Ericsson has expressed an interest in moving deeper into the network infrastructure business in China. And UTStarcom might welcome an Ericsson overture. Though based in the U.S., its cash cow has been the handset and infrastructure market for low-cost Personal Access System (PAS) wireless service in China. But the cow hasn't been at all well lately, and UTStarcom is struggling to find a replacement. (See UTStarcom Pumps Up PAS and UTStarcom Cuts Outlook, Shares Dive .)
Western analysts contacted by Light Reading don't think the Ericsson theory has legs, though. “I don’t know how much credibility to put into that,” American Technology Research analyst Albert Lin said Monday.
Business culture would be one barrier, as Lin says UTStarcom's PAS business was characterized by vendor financing arrangements and unpredictable revenues. “The last time I talked to the Ericsson guys, they said the biggest problem is not UTStarcom’s technology," he says. "The biggest problem is: How do you integrate what they used to do [the PAS business]?
"Ericsson got out of the handset business because the revenues were so unpredictable from quarter to quarter. They liked the predictability of infrastructure sales." Pacific Growth Equities Inc. analyst Joe Noel offers another reason an UTStarcom acquisition might not fly in the near term: an ongoing SEC investigation. (See UTStarcom Stung by Softbank.)
“It’s not very likely that a big, reliable company like Ericsson would go after a company that has an investigation like that going on,” Noel says.
Noel says UTStarcom hasn’t really said what the investigation is about, but he believes the SEC is looking into the company’s revenue recognition practices.

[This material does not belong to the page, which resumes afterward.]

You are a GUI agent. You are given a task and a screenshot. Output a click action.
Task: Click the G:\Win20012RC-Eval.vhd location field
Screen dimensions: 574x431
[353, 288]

If Ericsson did move to acquire UTStarcom, the analysts agree, it would do so for the company’s IPTV platform, which has surprised some observers by being chosen over competing technology from companies like (NYSE: ALA; Paris: CGEP:PA). (See UTStarcom Sells IPTV to China and UTStarcom Wins (Again) at Softbank BB.)
Ericsson officials "are not interested in the PAS business," Noel says. Lin says IP video may be a way for Ericsson to hedge against the eventual decay of its successful wireless business in Asia: “UMTS sales were growing so well, but they are looking at slowing growth for that in the future. They may want to lower their dependence on that and get more involved with wireline infrastructure. That’s part of why they want to get involved with IP video."
UTStarcom spokeswoman Chesha Kamieniecki gave Light Reading the obligatory “we don’t comment on rumors” brush-off. UTStarcom stock did not react noticeably to the speculation in trading Monday or Tuesday. (See UTStarcom Unloads Q3 Warning.)
Asian analysts say Harbour may have the better chance of being acquired by Ericsson because it is more focused on infrastructure. The company sells routers and switches -- including medium- and low-end Ethernet switches -- and has been hurt by extreme pricing pressure from its rival Huawei Technologies Co. Ltd. (See Telecom's China Syndrome.) Ericsson rival Siemens AG (NYSE: SI; Frankfurt: SIE) also had a place in yesterday’s rumor mill. The German company has said it wants to increase its R&D presence in China and may look to M&A to do so. The Shanghai Daily News account notes that Harbour offered itself up for sale to Siemens earlier this year, but nothing came of it.